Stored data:
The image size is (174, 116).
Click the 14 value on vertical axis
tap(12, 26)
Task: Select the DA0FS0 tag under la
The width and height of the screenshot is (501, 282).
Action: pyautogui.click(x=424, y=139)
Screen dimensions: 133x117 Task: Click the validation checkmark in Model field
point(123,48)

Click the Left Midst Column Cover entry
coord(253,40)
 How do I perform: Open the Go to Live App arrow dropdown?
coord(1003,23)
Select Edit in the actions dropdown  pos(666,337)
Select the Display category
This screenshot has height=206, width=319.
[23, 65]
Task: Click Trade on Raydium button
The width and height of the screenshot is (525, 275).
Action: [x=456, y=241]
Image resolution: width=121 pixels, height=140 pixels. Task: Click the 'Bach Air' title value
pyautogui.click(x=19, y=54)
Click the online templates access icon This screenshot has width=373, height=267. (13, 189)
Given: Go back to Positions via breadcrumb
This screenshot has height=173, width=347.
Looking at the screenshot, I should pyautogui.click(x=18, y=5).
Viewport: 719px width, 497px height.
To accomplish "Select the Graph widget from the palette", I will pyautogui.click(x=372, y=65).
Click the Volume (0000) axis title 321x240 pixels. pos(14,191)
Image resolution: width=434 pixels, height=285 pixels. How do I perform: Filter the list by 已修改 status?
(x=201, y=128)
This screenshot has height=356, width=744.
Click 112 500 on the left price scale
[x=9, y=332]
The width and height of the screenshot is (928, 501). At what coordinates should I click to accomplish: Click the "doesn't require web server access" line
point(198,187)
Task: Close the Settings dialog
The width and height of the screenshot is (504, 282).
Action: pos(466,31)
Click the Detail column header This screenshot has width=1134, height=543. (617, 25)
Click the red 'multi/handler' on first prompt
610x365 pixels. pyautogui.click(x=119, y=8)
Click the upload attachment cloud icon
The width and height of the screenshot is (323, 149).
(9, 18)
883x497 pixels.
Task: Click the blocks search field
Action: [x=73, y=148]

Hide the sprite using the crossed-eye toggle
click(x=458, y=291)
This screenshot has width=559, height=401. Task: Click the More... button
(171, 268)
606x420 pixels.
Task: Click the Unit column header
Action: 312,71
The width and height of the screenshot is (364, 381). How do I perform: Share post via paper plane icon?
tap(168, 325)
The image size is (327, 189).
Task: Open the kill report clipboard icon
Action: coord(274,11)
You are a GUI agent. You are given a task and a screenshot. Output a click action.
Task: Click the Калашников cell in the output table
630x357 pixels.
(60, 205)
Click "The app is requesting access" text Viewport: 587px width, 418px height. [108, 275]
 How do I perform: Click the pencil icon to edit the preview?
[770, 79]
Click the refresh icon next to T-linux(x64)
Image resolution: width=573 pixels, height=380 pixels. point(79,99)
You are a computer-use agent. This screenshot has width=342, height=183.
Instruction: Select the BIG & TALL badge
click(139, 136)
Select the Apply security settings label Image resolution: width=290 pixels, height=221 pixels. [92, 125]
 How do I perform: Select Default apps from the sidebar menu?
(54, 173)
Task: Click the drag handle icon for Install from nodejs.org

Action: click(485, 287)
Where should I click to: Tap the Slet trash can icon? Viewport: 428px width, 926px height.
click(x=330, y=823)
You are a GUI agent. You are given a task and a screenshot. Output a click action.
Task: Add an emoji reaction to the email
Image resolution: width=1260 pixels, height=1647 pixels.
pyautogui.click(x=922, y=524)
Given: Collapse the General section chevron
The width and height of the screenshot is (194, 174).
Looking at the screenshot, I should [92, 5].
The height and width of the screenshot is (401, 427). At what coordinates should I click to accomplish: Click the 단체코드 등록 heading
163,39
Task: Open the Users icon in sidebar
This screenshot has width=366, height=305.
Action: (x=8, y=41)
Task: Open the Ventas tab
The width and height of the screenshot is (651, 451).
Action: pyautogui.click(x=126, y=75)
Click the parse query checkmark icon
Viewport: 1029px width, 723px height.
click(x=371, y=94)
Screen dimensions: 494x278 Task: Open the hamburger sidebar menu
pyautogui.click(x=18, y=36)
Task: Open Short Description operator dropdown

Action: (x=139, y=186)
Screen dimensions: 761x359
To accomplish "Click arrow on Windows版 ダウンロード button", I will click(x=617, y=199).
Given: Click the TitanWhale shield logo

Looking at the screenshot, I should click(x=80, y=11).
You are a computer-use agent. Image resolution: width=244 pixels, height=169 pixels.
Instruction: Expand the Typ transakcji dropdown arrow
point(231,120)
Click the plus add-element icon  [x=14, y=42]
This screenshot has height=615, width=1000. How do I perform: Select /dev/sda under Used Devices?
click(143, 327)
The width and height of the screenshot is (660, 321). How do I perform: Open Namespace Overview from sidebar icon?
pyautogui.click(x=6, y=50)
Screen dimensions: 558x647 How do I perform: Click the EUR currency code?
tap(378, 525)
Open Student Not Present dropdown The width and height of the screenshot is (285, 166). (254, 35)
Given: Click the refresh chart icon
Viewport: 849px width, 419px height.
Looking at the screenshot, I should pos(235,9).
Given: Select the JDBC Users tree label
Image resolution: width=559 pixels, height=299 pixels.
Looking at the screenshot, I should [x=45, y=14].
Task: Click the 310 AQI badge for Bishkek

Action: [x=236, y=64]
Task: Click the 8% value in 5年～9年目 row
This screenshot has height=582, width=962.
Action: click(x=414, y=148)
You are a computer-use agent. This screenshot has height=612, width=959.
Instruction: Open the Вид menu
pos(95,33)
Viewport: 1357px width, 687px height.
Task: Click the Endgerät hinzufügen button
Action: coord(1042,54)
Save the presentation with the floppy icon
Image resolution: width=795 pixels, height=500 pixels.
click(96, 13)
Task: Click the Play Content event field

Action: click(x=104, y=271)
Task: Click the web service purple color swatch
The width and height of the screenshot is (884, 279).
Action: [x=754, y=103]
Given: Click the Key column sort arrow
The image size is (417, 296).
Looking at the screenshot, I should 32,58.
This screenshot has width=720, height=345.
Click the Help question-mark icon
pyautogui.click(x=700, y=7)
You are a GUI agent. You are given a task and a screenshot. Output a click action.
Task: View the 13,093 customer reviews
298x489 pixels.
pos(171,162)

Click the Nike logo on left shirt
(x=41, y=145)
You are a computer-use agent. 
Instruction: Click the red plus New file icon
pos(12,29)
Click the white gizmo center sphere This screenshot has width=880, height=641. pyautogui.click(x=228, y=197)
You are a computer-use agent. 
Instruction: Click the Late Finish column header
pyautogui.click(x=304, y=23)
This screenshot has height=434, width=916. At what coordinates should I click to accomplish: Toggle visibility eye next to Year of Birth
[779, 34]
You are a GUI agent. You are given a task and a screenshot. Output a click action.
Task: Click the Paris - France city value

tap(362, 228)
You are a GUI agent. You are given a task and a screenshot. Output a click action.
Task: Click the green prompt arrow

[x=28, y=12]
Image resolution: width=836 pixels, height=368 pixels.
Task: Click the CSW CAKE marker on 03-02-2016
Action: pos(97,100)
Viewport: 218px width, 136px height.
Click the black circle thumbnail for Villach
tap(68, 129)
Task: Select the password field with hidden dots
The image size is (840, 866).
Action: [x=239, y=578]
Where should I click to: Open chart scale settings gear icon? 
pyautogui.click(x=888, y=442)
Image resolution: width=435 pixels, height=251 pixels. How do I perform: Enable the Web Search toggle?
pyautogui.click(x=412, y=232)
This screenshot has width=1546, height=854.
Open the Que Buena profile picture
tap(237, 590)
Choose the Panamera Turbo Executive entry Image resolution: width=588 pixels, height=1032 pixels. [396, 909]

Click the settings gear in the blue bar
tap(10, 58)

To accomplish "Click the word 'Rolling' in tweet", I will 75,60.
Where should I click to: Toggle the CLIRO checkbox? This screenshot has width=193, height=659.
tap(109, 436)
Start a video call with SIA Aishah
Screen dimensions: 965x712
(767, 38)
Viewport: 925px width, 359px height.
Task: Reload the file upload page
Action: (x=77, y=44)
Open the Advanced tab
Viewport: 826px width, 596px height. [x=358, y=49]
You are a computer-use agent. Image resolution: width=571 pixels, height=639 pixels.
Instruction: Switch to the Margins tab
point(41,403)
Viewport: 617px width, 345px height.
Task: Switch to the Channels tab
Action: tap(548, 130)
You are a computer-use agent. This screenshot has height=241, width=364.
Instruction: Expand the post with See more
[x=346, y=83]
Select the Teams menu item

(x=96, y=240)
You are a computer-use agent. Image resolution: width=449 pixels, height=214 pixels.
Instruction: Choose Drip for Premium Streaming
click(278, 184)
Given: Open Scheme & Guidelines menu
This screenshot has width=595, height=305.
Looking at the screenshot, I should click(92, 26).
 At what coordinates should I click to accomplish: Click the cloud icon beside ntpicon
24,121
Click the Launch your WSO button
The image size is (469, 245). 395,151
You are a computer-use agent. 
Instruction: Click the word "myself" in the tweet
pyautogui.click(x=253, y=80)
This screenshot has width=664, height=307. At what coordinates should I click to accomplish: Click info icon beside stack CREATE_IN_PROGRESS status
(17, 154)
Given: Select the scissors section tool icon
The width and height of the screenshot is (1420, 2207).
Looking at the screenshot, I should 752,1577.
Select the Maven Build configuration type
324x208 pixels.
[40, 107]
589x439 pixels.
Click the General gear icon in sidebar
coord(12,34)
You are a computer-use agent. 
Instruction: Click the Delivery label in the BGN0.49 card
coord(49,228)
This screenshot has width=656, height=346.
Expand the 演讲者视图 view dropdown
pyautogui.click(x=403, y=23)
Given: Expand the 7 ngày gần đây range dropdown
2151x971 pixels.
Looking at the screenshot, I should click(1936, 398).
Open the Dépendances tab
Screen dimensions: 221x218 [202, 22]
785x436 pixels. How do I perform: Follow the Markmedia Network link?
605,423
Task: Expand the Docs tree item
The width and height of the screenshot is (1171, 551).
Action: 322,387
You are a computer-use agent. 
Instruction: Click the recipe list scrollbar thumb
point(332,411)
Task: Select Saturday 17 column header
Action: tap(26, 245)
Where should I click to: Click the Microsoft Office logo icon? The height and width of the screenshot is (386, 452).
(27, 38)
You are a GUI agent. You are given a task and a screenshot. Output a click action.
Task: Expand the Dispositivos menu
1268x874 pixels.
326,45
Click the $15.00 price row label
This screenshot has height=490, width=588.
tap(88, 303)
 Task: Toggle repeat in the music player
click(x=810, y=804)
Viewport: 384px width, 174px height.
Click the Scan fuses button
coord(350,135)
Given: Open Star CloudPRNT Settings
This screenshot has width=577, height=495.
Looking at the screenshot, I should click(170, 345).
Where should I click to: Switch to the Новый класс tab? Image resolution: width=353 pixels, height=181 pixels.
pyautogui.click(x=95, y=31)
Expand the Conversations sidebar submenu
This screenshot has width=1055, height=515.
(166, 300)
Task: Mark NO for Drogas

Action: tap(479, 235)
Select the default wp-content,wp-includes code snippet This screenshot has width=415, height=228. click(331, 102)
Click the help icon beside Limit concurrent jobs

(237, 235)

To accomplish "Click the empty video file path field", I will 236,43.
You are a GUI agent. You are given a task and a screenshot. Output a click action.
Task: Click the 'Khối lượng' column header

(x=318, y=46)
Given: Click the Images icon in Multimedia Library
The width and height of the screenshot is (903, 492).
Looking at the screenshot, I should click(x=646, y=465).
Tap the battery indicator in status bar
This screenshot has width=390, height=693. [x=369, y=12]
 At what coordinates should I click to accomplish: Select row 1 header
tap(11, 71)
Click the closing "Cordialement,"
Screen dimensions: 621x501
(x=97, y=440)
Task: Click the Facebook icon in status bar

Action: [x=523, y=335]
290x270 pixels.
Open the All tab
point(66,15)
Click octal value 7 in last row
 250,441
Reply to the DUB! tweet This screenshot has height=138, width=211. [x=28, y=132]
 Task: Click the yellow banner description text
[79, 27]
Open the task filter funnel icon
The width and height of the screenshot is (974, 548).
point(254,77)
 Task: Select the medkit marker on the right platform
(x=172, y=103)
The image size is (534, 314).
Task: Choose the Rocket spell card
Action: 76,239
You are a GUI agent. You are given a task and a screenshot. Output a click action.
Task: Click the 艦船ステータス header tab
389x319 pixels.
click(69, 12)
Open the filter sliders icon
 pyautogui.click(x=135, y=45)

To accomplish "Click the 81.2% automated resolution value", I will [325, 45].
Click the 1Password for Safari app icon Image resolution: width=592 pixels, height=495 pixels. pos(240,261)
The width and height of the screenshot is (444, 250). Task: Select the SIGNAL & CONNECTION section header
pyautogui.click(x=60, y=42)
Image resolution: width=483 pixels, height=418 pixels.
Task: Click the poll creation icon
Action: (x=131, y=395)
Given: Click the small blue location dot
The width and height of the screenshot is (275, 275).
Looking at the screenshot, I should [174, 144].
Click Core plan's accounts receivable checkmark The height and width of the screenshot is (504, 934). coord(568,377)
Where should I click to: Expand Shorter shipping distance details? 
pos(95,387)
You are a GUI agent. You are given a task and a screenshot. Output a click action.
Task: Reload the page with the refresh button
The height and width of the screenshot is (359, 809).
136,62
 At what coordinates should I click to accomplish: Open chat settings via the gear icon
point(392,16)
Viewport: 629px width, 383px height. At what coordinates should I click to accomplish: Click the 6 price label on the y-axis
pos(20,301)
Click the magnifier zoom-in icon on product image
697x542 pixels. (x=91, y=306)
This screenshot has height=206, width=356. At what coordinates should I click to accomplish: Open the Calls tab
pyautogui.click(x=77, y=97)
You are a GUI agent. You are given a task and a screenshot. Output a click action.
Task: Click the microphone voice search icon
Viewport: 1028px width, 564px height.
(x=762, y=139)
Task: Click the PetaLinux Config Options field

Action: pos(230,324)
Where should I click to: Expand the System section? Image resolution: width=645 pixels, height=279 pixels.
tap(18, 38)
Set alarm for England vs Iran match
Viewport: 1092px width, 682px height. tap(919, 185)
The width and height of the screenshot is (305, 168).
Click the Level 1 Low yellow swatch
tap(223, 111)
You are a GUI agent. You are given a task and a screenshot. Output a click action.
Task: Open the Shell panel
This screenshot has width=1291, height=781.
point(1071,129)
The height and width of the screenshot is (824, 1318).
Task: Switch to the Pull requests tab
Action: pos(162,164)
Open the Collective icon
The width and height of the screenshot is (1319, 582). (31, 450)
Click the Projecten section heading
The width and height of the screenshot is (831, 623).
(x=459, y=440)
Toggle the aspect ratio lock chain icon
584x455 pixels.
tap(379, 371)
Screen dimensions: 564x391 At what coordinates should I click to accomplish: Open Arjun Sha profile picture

[What needs to be done] Wherever the word "will" turns up in the records, copy out the line it is on.

[Your solution]
To accomplish "Select the Graph widget from the palette", I will pyautogui.click(x=372, y=65).
To accomplish "Click arrow on Windows版 ダウンロード button", I will click(x=617, y=199).
To accomplish "Click the word 'Rolling' in tweet", I will 75,60.
To accomplish "Click the empty video file path field", I will 236,43.
To accomplish "Click the 81.2% automated resolution value", I will [325, 45].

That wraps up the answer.